Igbinedion's biggest headache seems to be the Ambrose Alli University, Ekpoma. None of its problems are actually his creation. Founded in the second republic, the university made some notable academic strides, but all that is lost to cultism of the most vicious kind and what is popularly known as "blocking" on campus. Blocking is a system of cheating where students influence academic and non-academic staff with money to pass examinations, gain access to restricted files, get admitted without their required O'Level results and many more malpractices that are injurious to a healthy academic environment. The school has since been shut and the governor has vowed to get to the roots of the institution's problems. But he is up against the university's alumni association, powerful interest groups and a very militant student population. If he pulls through his plans, the institution can only be better but critics say care has to be taken so as not to destroy whatever remained of the academic community.

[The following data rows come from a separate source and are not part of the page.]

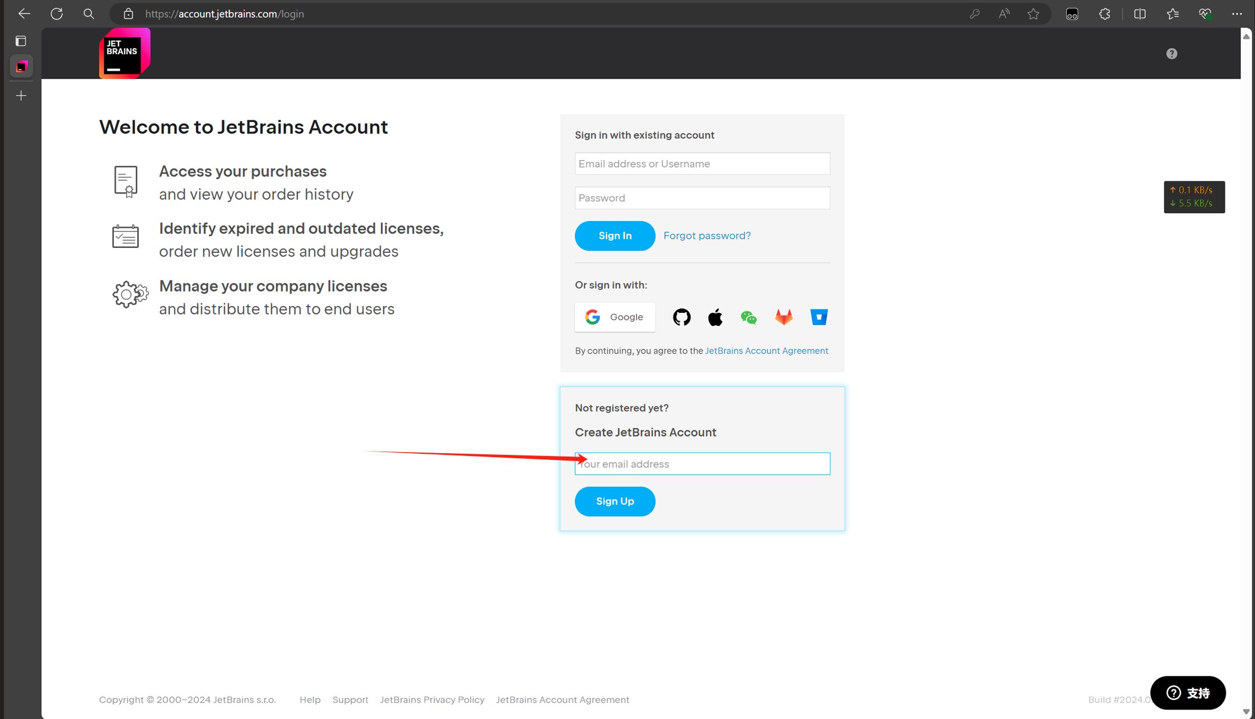Click the JetBrains logo
This screenshot has width=1255, height=719.
coord(124,54)
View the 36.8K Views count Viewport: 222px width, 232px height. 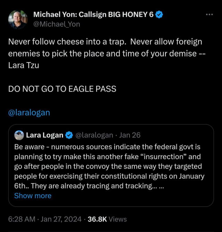click(107, 219)
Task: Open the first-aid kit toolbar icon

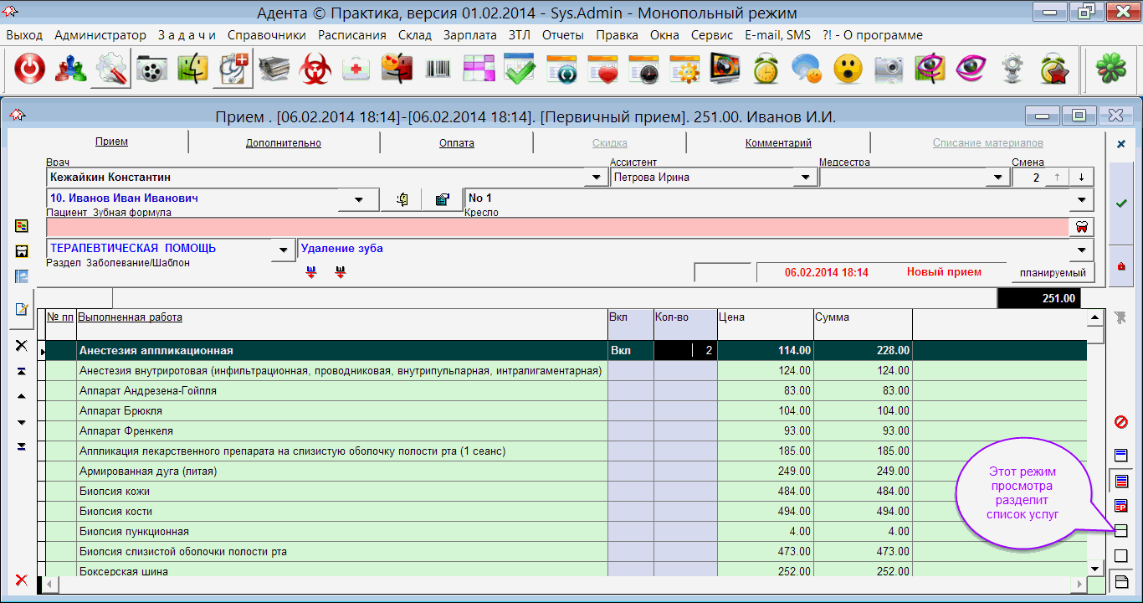Action: [x=357, y=70]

Not exactly the kind of problem Donald Duke contends with in Cross Rivers. Even in times of the derivation bogey, the state's finances are undermined by a federal twist that discriminates between offshore and onshore oil. So Duke has been forced to look inwards to a state that has a marvelous flora and fauna.
In a country with a low tourist traffic, Cross Rivers boasts a modest draw. The Obudu Cattle Ranch has been reactivated and foreigners have begun holidaying there again. Also cash crops, cocoa and palm fruits, crops the state had produced at economic levels before oil took the industry away are back on stream.
But the rival APP accuses him of profligacy in his political pursuits. Duke is accused of wasting the state's resources in ousting a former speaker of the state's House of Assembly and his deputy.
On the whole, the South-South governors, seemed to have deflected much of the criticism to the Federal Government. That's easy to do. The federal government takes the oil that devastates the land and keeps the money to itself. In fact, championing resource control has increased the political profile of governors like Ibori, Alamieyesegha, Igbinedion and even a reticent Attah. Be that as it may, every Nigerian now talks about the democracy dividend and would demand it of the governors as they do of the President.